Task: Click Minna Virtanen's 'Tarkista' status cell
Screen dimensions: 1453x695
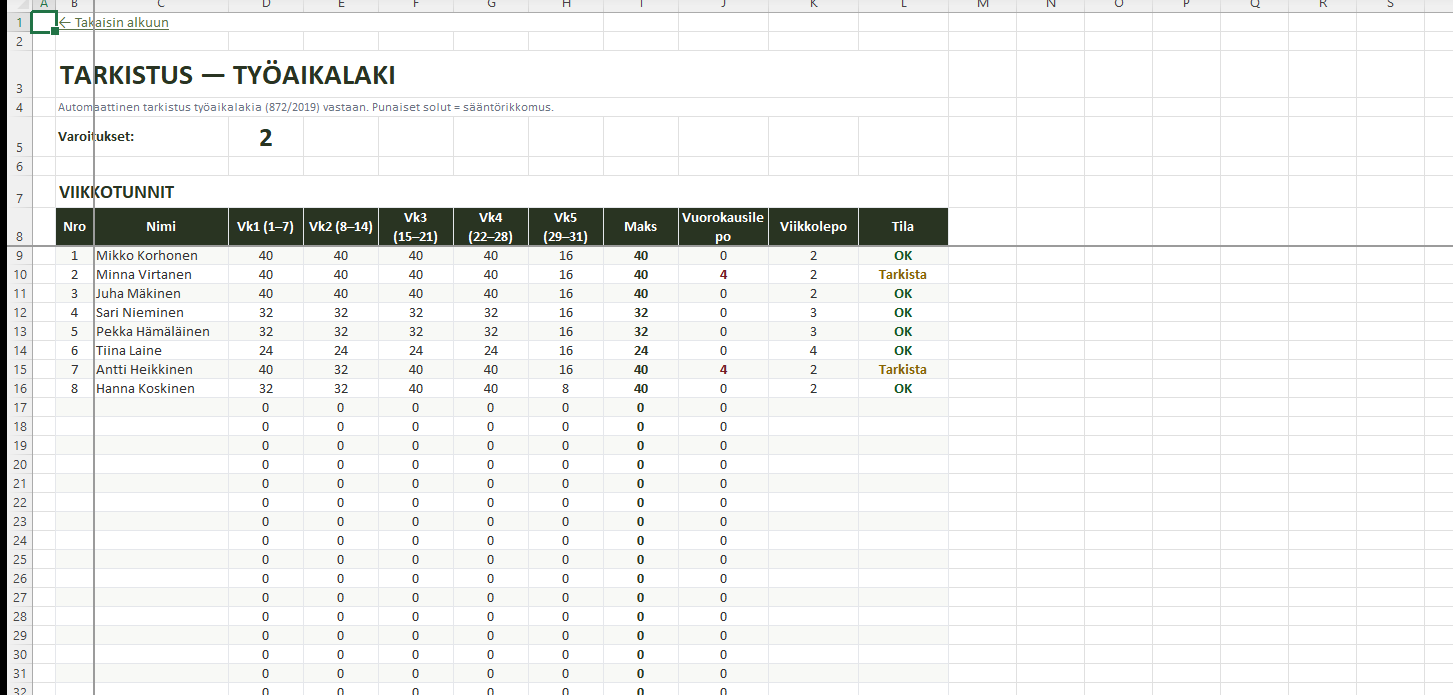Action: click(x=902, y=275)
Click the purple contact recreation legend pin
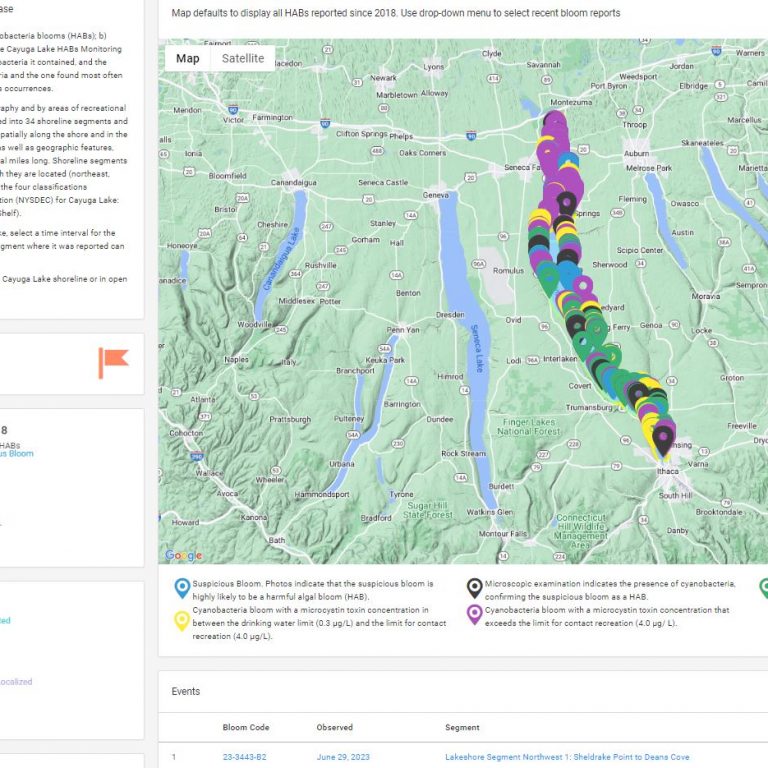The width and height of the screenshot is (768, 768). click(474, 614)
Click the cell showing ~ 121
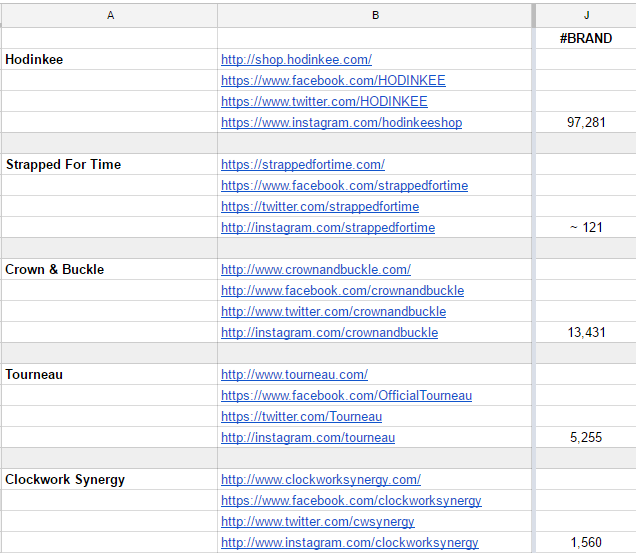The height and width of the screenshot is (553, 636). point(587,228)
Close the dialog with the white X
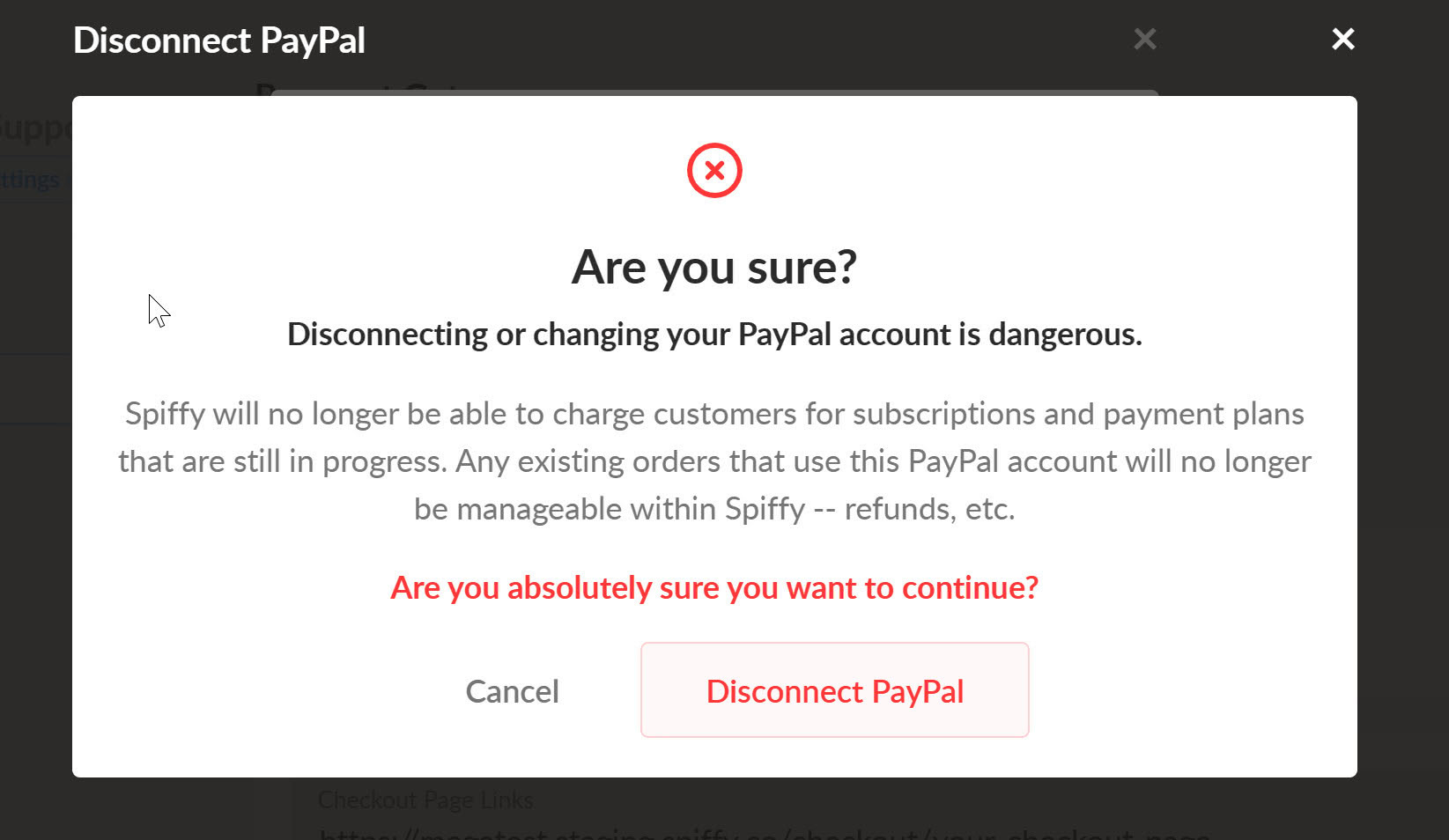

◆ ◆ ◆ ◆ ◆

Assigned task:
Restate the data above word for word, omitting every picture.

Solution to this problem:
Task: Click Minna Virtanen's 'Tarkista' status cell
Screen dimensions: 1453x695
Action: click(x=902, y=275)
Click the purple contact recreation legend pin
The width and height of the screenshot is (768, 768). click(474, 614)
Click the cell showing ~ 121
The height and width of the screenshot is (553, 636). point(587,228)
Close the dialog with the white X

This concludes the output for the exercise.